Rome's female priests


Prostrate before her God, dedicated in spirit and devoted in life, Maria Vittoria Longhitano has been ordained a Roman Catholic priest(-ess?).

And she was not the first.

Maria Vittoria Longhitano is a member of the breakaway Old Catholic church which severed links with the Vatican in the 19th century in protest at the adoption of the doctrine of papal infallibility which was promulgated by the First Vatican Council.

And there are many Roman Catholics who might consider that a perfectly valid reason for schism. And some of those might insist that they alone are 'proper Catholics' because they reject vast tranches (if not all) of the Second Vatican Council.

Yet, to traditionalists, the Old Catholics are not 'proper Catholics' because they ordain women.

Significantly, Old Catholics are in full communion with the Anglicans.

And that fact alone might give the traditionalists succour in their assertion that Old Catholics aren't really Roman Catholic at all.

But they are, you see: their only theological objection was to the doctrine of papal infallibility, which was promulgated before popes were declared to be preserved from even the possibility of error when they solemnly declare or promulgate to the universal Church a dogmatic teaching on faith or morals.

Maria Longhitano, who is married, told the congregation: "I have opened the way. Catholicism means universality, and without women it is mutilated." She said she was convinced the laity in Italy were "ready to welcome a female ministry" and that in her native Sicily people often asked her: "Why don't we have the joy of women priests?"

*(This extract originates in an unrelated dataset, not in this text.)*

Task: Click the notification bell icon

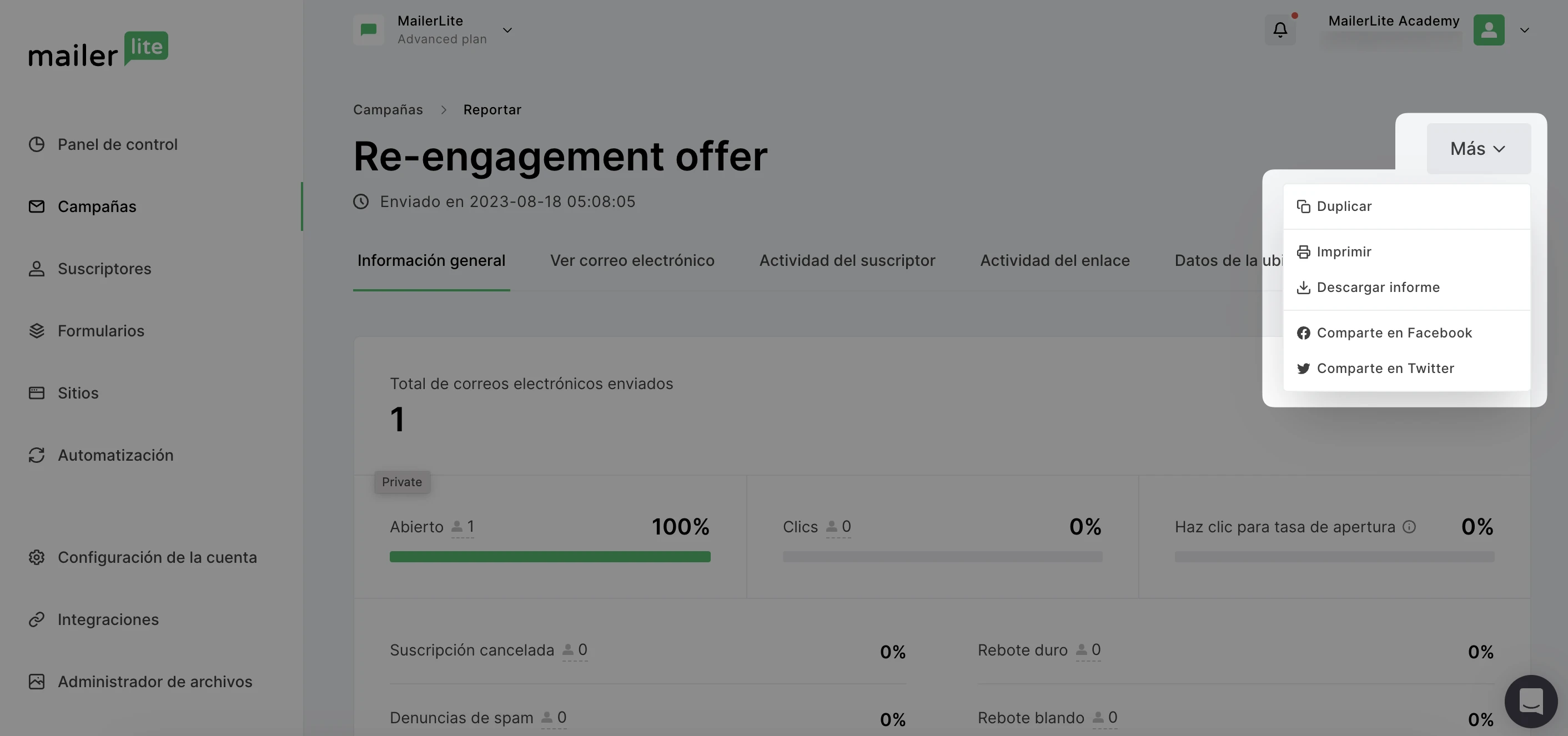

So when people deride the Church of England for ordaining women or admitting them to the episcopate, or ridicule it for its labyrinthine divisions and irreconcilable tensions, it is worth remembering that all churches are coalitions, even that which calls itself Catholic. One side might excomunicate the other and the other might justifiably respond in Coriolanian terms with 'I banish you', but ultimately they are all part of the Church of Jesus Christ, just squabbling like children over a packet of sweets.